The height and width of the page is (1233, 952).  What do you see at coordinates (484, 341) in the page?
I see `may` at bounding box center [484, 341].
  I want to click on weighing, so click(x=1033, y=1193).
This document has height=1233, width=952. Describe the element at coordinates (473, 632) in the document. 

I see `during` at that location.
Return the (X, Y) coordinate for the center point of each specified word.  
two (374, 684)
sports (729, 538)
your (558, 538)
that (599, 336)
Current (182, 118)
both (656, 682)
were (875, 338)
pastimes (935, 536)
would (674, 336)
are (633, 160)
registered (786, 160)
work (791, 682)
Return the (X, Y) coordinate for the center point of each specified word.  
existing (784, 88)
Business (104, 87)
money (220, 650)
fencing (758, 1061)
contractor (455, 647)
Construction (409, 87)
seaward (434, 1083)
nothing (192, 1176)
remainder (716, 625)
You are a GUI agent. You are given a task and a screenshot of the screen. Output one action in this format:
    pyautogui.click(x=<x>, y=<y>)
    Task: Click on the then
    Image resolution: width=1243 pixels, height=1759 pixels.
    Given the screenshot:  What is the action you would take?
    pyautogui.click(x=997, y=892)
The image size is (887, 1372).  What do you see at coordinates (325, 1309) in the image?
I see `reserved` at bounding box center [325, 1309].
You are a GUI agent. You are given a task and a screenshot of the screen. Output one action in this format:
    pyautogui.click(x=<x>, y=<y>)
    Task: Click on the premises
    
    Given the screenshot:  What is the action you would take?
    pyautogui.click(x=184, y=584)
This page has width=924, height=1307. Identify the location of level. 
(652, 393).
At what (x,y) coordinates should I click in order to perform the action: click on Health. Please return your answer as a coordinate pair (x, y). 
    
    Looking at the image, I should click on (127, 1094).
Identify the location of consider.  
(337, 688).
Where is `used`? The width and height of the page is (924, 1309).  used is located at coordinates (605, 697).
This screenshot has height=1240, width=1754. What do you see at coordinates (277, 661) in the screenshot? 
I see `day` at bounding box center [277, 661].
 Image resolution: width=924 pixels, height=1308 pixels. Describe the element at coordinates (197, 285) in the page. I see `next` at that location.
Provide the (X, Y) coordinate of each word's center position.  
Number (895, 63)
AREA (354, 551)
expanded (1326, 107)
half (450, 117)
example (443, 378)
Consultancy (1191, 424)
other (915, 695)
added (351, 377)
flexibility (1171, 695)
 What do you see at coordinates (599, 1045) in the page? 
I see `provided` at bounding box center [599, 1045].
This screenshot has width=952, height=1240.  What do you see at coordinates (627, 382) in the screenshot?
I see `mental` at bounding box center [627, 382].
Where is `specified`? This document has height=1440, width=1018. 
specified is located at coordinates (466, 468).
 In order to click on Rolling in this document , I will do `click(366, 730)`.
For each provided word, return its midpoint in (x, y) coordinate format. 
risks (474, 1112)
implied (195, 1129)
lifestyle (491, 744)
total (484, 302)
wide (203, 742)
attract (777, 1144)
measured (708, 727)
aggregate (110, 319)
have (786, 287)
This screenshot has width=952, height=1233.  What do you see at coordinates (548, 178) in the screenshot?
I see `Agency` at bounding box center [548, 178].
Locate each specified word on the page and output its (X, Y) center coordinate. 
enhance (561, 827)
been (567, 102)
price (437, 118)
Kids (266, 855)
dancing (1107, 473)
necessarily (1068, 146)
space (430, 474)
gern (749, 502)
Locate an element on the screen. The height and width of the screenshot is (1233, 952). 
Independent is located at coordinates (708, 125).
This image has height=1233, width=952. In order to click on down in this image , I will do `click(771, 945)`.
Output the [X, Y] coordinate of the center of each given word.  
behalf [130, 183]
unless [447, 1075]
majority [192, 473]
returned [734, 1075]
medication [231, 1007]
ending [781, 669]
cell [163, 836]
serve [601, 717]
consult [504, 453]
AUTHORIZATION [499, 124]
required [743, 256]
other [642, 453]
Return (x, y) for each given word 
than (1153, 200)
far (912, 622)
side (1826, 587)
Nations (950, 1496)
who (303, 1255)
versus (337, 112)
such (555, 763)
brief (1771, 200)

⁂

[Task to complete]
Convert the rows into a two-column CSV with the headers input and output, one line for each row. Begin at the line that contains "majority [192, 473]" and stop after the last row; put the text and its answer each in a single quoted field, with line breaks changed to spaces.

[Task result]
input,output
"majority","[192, 473]"
"returned","[734, 1075]"
"medication","[231, 1007]"
"ending","[781, 669]"
"cell","[163, 836]"
"serve","[601, 717]"
"consult","[504, 453]"
"AUTHORIZATION","[499, 124]"
"required","[743, 256]"
"other","[642, 453]"
"Return (x, y) for each given word than","(1153, 200)"
"far","(912, 622)"
"side","(1826, 587)"
"Nations","(950, 1496)"
"who","(303, 1255)"
"versus","(337, 112)"
"such","(555, 763)"
"brief","(1771, 200)"